- _Information given_
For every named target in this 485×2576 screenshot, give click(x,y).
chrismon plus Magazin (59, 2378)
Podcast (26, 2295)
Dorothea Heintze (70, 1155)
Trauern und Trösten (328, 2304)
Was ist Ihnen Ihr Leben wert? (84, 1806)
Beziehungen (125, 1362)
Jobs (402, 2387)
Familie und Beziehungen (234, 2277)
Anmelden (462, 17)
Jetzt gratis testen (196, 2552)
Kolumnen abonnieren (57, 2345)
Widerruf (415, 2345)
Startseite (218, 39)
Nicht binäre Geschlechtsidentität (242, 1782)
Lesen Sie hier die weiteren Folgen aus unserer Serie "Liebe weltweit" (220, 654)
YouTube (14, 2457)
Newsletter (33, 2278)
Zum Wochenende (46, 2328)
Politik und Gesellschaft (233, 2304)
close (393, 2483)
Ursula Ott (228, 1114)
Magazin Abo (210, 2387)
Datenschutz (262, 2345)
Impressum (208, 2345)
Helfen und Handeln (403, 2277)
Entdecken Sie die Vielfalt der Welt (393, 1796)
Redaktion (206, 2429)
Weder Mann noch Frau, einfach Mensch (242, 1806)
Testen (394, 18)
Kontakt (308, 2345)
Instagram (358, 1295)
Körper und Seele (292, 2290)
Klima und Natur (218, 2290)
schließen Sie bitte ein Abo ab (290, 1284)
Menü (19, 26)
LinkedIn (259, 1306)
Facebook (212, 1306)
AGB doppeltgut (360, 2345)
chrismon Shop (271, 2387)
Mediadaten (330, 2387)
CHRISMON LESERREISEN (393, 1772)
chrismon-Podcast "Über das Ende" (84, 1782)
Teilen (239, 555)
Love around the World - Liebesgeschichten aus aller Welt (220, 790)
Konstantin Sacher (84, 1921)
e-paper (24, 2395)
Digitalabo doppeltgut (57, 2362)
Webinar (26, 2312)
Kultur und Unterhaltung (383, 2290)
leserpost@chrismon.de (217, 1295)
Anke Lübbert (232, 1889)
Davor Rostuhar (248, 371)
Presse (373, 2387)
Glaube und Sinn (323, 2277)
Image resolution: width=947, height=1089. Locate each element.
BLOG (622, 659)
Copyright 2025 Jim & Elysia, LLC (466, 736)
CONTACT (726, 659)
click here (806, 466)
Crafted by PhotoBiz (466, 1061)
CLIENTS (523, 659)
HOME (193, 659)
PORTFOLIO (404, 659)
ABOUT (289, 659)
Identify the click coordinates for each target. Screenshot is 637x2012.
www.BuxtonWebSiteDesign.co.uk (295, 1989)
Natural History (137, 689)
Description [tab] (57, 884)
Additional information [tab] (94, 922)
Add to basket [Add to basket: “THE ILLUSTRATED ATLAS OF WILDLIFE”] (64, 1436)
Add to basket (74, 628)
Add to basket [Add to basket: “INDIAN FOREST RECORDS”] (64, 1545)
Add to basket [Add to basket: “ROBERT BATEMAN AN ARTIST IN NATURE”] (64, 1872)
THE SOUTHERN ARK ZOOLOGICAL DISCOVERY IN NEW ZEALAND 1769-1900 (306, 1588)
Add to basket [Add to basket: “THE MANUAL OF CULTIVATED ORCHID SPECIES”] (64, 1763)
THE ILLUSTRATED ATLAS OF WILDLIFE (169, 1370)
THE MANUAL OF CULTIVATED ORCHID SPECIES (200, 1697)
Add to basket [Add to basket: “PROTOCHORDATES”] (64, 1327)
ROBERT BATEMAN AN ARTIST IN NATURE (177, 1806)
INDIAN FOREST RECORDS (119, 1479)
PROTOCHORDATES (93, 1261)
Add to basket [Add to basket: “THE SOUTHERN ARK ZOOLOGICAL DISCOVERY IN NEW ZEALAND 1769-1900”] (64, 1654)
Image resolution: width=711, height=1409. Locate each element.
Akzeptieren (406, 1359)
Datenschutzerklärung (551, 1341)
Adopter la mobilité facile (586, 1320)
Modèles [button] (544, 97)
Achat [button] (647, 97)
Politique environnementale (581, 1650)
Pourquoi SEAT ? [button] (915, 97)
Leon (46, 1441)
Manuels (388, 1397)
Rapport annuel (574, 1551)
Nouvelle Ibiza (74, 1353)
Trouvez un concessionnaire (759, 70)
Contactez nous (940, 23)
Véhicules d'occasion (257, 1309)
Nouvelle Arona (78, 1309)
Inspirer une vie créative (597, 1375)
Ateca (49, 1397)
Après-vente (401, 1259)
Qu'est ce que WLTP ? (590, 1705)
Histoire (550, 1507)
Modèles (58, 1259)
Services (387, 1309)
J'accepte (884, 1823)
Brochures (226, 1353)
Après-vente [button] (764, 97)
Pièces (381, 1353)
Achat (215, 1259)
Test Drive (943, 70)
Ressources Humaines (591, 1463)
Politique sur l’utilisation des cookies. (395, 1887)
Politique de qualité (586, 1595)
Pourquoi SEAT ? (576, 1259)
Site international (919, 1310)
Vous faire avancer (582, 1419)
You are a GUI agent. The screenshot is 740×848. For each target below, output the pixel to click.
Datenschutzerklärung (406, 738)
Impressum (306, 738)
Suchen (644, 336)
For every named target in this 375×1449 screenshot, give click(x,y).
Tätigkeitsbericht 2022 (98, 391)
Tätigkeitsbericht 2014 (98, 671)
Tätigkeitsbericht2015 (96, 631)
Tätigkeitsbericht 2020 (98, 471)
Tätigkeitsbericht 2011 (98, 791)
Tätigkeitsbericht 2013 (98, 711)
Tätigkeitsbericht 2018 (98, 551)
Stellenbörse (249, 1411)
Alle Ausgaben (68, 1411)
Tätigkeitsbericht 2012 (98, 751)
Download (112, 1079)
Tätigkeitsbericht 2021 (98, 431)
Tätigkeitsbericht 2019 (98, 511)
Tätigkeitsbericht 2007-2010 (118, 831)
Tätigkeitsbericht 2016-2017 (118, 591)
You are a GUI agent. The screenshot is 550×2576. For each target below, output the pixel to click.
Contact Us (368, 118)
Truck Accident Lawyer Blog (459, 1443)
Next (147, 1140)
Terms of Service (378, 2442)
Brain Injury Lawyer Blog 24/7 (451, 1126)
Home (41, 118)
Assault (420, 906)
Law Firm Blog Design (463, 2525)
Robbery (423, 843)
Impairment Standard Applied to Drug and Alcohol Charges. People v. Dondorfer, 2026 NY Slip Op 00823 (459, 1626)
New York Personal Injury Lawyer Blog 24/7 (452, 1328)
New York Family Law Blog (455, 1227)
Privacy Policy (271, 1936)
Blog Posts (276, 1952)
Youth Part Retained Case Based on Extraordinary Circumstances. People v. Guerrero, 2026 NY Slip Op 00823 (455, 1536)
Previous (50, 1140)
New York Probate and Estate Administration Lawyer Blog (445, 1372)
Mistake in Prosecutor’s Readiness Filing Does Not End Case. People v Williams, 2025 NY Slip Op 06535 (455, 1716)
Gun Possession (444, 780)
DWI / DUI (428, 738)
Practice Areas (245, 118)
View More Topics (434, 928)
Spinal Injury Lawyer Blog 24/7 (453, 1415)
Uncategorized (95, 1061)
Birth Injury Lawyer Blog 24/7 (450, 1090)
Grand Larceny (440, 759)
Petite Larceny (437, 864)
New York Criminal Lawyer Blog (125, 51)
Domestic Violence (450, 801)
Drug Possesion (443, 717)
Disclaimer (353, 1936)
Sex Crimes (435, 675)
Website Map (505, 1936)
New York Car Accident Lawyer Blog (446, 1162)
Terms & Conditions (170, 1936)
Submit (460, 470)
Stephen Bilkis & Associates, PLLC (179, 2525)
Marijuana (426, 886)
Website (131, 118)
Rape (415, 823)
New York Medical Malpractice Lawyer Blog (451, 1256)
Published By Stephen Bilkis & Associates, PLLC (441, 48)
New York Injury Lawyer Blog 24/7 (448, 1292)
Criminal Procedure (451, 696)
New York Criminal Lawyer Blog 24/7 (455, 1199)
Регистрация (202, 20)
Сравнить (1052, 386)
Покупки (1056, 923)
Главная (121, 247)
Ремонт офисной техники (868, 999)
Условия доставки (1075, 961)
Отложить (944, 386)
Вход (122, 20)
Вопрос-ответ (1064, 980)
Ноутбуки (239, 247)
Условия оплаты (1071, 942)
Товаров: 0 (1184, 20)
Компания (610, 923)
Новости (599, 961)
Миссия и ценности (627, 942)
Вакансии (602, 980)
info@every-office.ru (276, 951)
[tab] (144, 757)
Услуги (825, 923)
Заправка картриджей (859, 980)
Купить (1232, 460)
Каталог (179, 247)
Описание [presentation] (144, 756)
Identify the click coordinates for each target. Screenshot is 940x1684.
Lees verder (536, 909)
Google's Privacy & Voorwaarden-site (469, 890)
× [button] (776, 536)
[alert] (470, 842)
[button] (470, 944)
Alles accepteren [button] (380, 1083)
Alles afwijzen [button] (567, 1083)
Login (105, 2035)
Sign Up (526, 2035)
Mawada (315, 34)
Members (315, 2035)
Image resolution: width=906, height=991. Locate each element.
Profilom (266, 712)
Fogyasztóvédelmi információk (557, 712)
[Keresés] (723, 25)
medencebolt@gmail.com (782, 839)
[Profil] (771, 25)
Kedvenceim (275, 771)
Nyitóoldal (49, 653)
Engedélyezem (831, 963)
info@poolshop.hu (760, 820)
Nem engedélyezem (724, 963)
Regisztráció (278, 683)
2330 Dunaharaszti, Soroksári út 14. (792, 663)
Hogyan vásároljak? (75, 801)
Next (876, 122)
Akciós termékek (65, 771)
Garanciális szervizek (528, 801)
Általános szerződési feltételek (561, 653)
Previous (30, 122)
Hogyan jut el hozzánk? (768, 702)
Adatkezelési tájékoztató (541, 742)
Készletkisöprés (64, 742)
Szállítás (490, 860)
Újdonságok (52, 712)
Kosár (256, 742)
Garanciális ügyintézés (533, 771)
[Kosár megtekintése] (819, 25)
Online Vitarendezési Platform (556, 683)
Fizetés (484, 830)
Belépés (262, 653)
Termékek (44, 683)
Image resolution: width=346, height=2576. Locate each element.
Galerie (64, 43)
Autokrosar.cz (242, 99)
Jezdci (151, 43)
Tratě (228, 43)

- _What is required_
Rewrite the lines from the one containing "Impressum (208, 2345)" through the one containing "www.BuxtonWebSiteDesign.co.uk (295, 1989)", both included, with request lines kept as they are. Multiply every coordinate in the answers by 2.5 and round to whole numbers, halves rounding up.

- _Exercise output_
Impressum (520, 5863)
Helfen und Handeln (1008, 5693)
Entdecken Sie die Vielfalt der Welt (983, 4490)
Redaktion (515, 6073)
Weder Mann noch Frau, einfach Mensch (605, 4515)
Testen (985, 45)
Kontakt (770, 5863)
Instagram (895, 3238)
Körper und Seele (730, 5725)
Klima und Natur (545, 5725)
schließen Sie bitte ein Abo ab (725, 3210)
Menü (48, 65)
LinkedIn (648, 3265)
Facebook (530, 3265)
AGB doppeltgut (900, 5863)
chrismon Shop (678, 5968)
Mediadaten (825, 5968)
CHRISMON LESERREISEN (983, 4430)
chrismon-Podcast "Über das Ende" (210, 4455)
Teilen (598, 1388)
Love around the World - Liebesgeschichten aus aller Welt (550, 1975)
Konstantin Sacher (210, 4803)
e-paper (60, 5988)
Digitalabo doppeltgut (143, 5905)
Webinar (65, 5780)
Kultur und Unterhaltung (958, 5725)
leserpost@chrismon.de (543, 3238)
Anke Lübbert (580, 4723)
Davor Rostuhar (620, 928)
Presse (933, 5968)
Glaube und Sinn (808, 5693)
Image resolution: width=947, height=1089. Locate each element.
BLOG (1555, 1648)
Copyright 2025 Jim & Elysia, LLC (1165, 1840)
CONTACT (1815, 1648)
click here (2015, 1165)
Crafted by PhotoBiz (1165, 2653)
CLIENTS (1308, 1648)
HOME (483, 1648)
PORTFOLIO (1010, 1648)
ABOUT (723, 1648)
Identify the click coordinates for each target. Screenshot is 637x2012.
www.BuxtonWebSiteDesign.co.uk (738, 4973)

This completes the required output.